▶ EXERCISE DATA
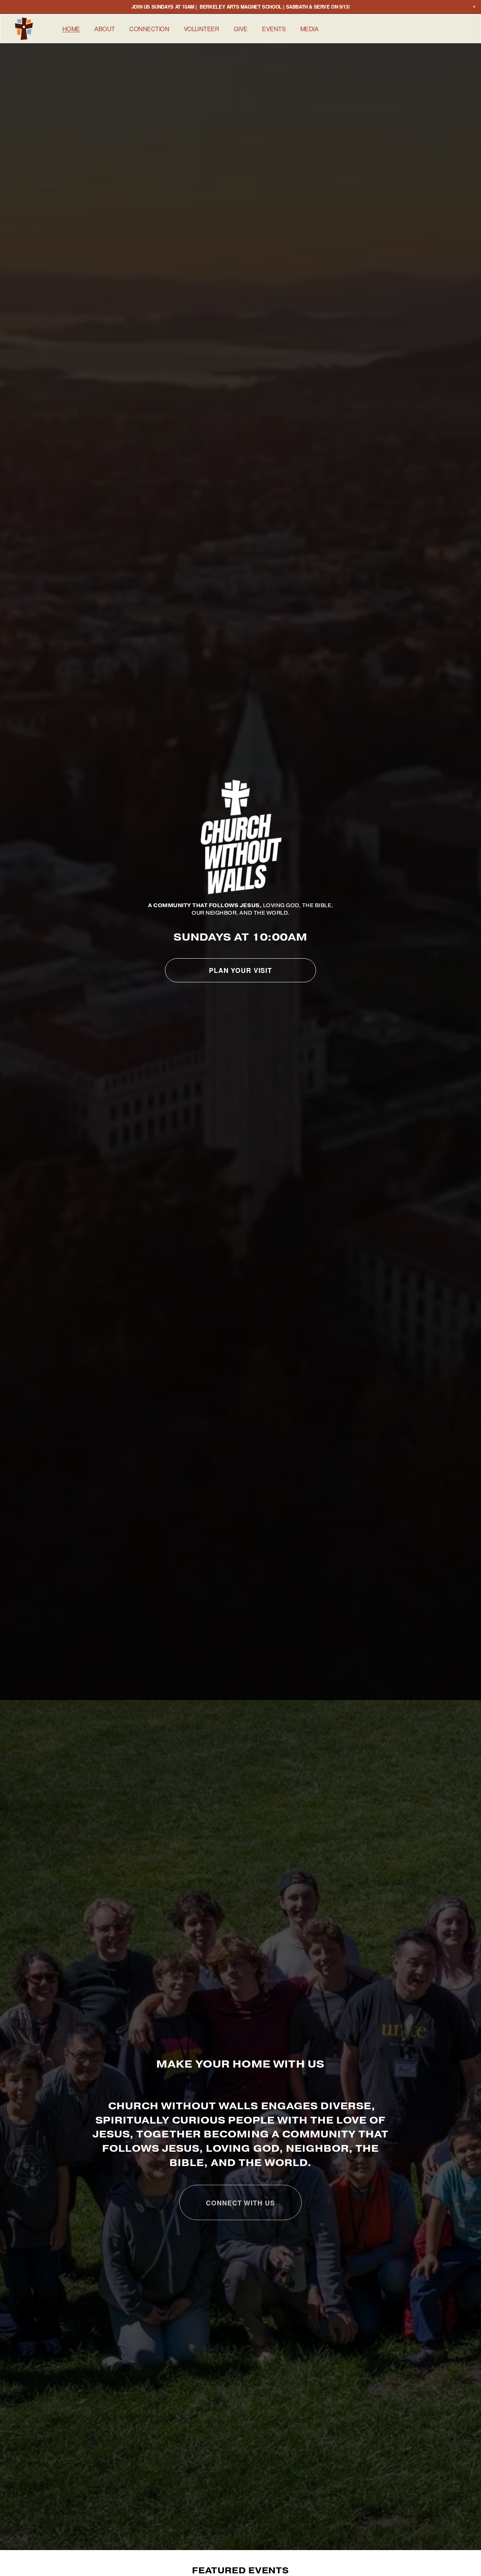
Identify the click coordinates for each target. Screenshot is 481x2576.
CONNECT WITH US (240, 2202)
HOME (71, 28)
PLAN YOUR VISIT (240, 970)
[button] (474, 7)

▶ WHAT YOU WILL DO
Every line above is to be duplicated exactly; no picture should be carried over.

▶ COMPLETED EXERCISE
Identify the click coordinates for each target. Screenshot is 481x2576.
CONNECT WITH US (240, 2202)
HOME (71, 28)
PLAN YOUR VISIT (240, 970)
[button] (474, 7)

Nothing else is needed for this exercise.